One of the most fundamental ways to express a linear equation is in slope-intercept form, which is denoted as \( y = mx + b \), where \( m \) represents the slope of the line and \( b \) is the y-intercept. This form is very useful because it quickly communicates two key attributes of the line: its steepness and where it crosses the y-axis.
In the exercise provided, converting the given equations into slope-intercept form allows students to easily graph them. For example, by rewriting \( 2x + 3y = 6 \) into \( y = -\frac{2}{3}x + 2 \), it becomes clear that the line will cross the y-axis at 2 and for each step right (in the positive direction of the x-axis), it will move \( \frac{2}{3} \) units down. Similarly, \( y = -2x - 2 \) predicts a downward line with a steeper gradient, crossing the y-axis below the origin at -2.

Simultaneous equations are a set of equations with multiple unknowns that are true at the same time. To find the common solution, which is typically a point in the coordinate system where these equations intersect, various methods can be employed, such as substitution, elimination, or by graphing.

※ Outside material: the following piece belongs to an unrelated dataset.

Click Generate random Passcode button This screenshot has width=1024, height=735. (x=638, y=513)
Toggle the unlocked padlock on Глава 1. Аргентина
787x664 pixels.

In the exercise, we are using the graphing method.
Once the equations are in slope-intercept form, graphing them will visually demonstrate where they intersect. The intersection point corresponds to the values of the variables that satisfy both equations simultaneously. Therefore, finding this point is crucial in understanding how simultaneous equations can have a unique solution.

Understanding the coordinate system is essential when graphing linear equations. The coordinate system, also known as the 'Cartesian coordinate system', consists of two axes that intersect at a right angle. The horizontal axis is referred to as the 'x-axis', while the vertical axis is called the 'y-axis'. Each point in this system is described by an ordered pair of numbers, where the first number represents the position along the x-axis and the second number along the y-axis.
When plotting the graph of a linear equation like those in the exercise, the slope-intercept form gives a starting point (the y-intercept) and the slope tells us how to move from that starting point to draw the line.

The intersection point is where two or more lines on a graph cross each other, and it holds significant importance when solving simultaneous equations graphically. It represents the set of values that are solutions to all equations involved.
In the given exercise, after plotting the two lines, we note that they intersect at a specific point on the graph. This is the point (2, 0), meaning that when \( x=2 \), both equations yield the same value of \( y \), which in this case is zero. This shared point verifies that both original equations are satisfied for these specific values of \( x \) and \( y \).